Let $\operatorname{Set_{\Delta }}$ denote the category of simplicial sets, let $\operatorname{QCat}\subset \operatorname{Set_{\Delta }}$ denote the full subcategory spanned by the $\infty $-categories, and let $\mathrm{h} \mathit{\operatorname{QCat}}$ denote its homotopy category (Construction 4.5.1.1). In §5.2.5, we associated to every cocartesian fibration of simplicial sets $U: \operatorname{\mathcal{E}}\rightarrow S$ a functor $\operatorname{hTr}_{\operatorname{\mathcal{E}}/S}: \mathrm{h} \mathit{S} \rightarrow \mathrm{h} \mathit{\operatorname{QCat}}$ called the homotopy transport representation of $U$, given on objects by the formula $\operatorname{hTr}_{\operatorname{\mathcal{E}}/S}(s) = \{ s\} \times _{S} \operatorname{\mathcal{E}}$ (Construction 5.2.5.2). In §5.3.1, we specialize to the situation where $S = \operatorname{N}_{\bullet }(\operatorname{\mathcal{C}})$ is the nerve of an ordinary category $\operatorname{\mathcal{C}}$. In this case, we show that $\operatorname{hTr}_{\operatorname{\mathcal{E}}/ \operatorname{N}_{\bullet }(\operatorname{\mathcal{C}})}$ can be lifted to a functor taking values in the category $\operatorname{QCat}$. More precisely, we introduce a functor $\operatorname{sTr}_{\operatorname{\mathcal{E}}/\operatorname{\mathcal{C}}}: \operatorname{\mathcal{C}}\rightarrow \operatorname{QCat}$ which we refer to as the strict transport representation of $U$ (Construction 5.3.1.5), and show that the diagram

\[ \xymatrix@C =50pt@R=50pt{ & \operatorname{QCat}\ar [dr] & \\ \operatorname{\mathcal{C}}\ar [ur]^-{ \operatorname{sTr}_{\operatorname{\mathcal{E}}/\operatorname{\mathcal{C}}} } \ar [rr]_-{ \operatorname{hTr}_{\operatorname{\mathcal{E}}/ \operatorname{N}_{\bullet }(\operatorname{\mathcal{C}}) } } & & \mathrm{h} \mathit{\operatorname{QCat}} } \]

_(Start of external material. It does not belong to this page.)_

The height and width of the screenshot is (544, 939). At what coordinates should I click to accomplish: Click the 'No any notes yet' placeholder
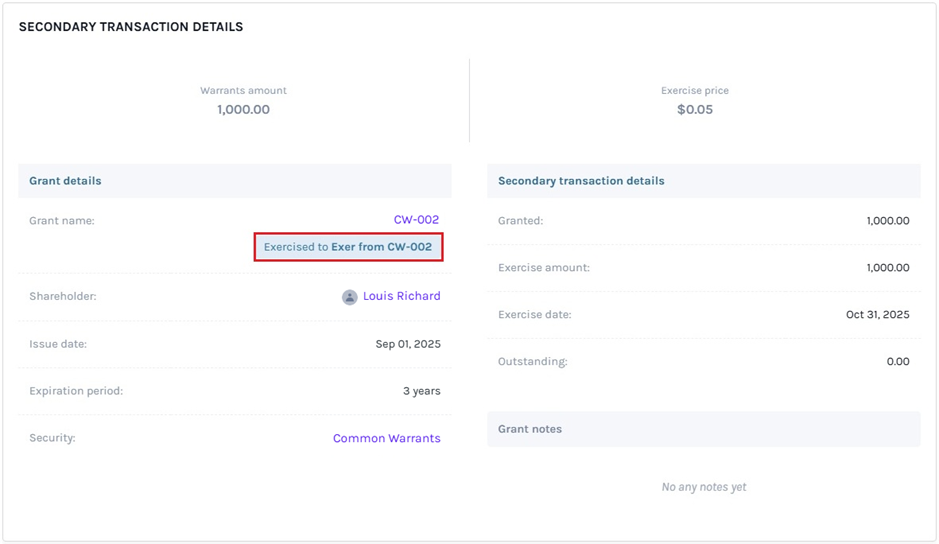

commutes up to canonical isomorphism (Corollary 5.3.1.8).

Our primary goal in this section is to show that a cocartesian fibration $U: \operatorname{\mathcal{E}}\rightarrow \operatorname{N}_{\bullet }(\operatorname{\mathcal{C}})$ can be recovered, up to equivalence, from its strict transport representation $\operatorname{sTr}_{\operatorname{\mathcal{E}}/\operatorname{\mathcal{C}}}$. To formulate this precisely, we need another construction. In §5.3.3, we associate to every diagram $\mathscr {F}: \operatorname{\mathcal{C}}\rightarrow \operatorname{Set_{\Delta }}$ a simplicial set $\operatorname{N}_{\bullet }^{\mathscr {F}}(\operatorname{\mathcal{C}})$, which we will refer to as the $\mathscr {F}$-weighted nerve of $\operatorname{\mathcal{C}}$ (Definition 5.3.3.1). The weighted nerve is equipped with a projection map $V: \operatorname{N}_{\bullet }^{\mathscr {F}}(\operatorname{\mathcal{C}}) \rightarrow \operatorname{N}_{\bullet }(\operatorname{\mathcal{C}})$, whose fiber over an object $C \in \operatorname{\mathcal{C}}$ can be identified with the simplicial set $\mathscr {F}(C)$ (Example 5.3.3.8). If each of these simplicial sets is an $\infty $-category, then $V$ is a cocartesian fibration of $\infty $-categories (Corollary 5.3.3.16). Our main results can be summarized as follows:

$(1)$: Let $\mathscr {F}: \operatorname{\mathcal{C}}\rightarrow \operatorname{QCat}$ be a diagram of $\infty $-categories having weighted nerve $\operatorname{\mathcal{E}}= \operatorname{N}_{\bullet }^{\mathscr {F}}(\operatorname{\mathcal{C}})$. Then there is a natural transformation from $\mathscr {F}$ to the strict transport representation $\operatorname{sTr}_{\operatorname{\mathcal{E}}/ \operatorname{\mathcal{C}}}$, which carries each object $C \in \operatorname{\mathcal{C}}$ to an equivalence of $\infty $-categories $\mathscr {F}(C) \rightarrow \operatorname{sTr}_{\operatorname{\mathcal{E}}/\operatorname{\mathcal{C}}}(C)$ (Corollary 5.3.4.19).
$(2)$: Let $U: \operatorname{\mathcal{E}}\rightarrow \operatorname{N}_{\bullet }(\operatorname{\mathcal{C}})$ be a cocartesian fibration of $\infty $-categories having strict transport representation $\mathscr {F} = \operatorname{sTr}_{\operatorname{\mathcal{E}}/\operatorname{\mathcal{C}}}$. Then $U$ is equivalent (in the sense of Definition 5.1.7.1) to the cocartesian fibration $\operatorname{N}_{\bullet }^{\mathscr {F}}(\operatorname{\mathcal{C}}) \rightarrow \operatorname{N}_{\bullet }(\operatorname{\mathcal{C}})$ (Theorem 5.3.5.6).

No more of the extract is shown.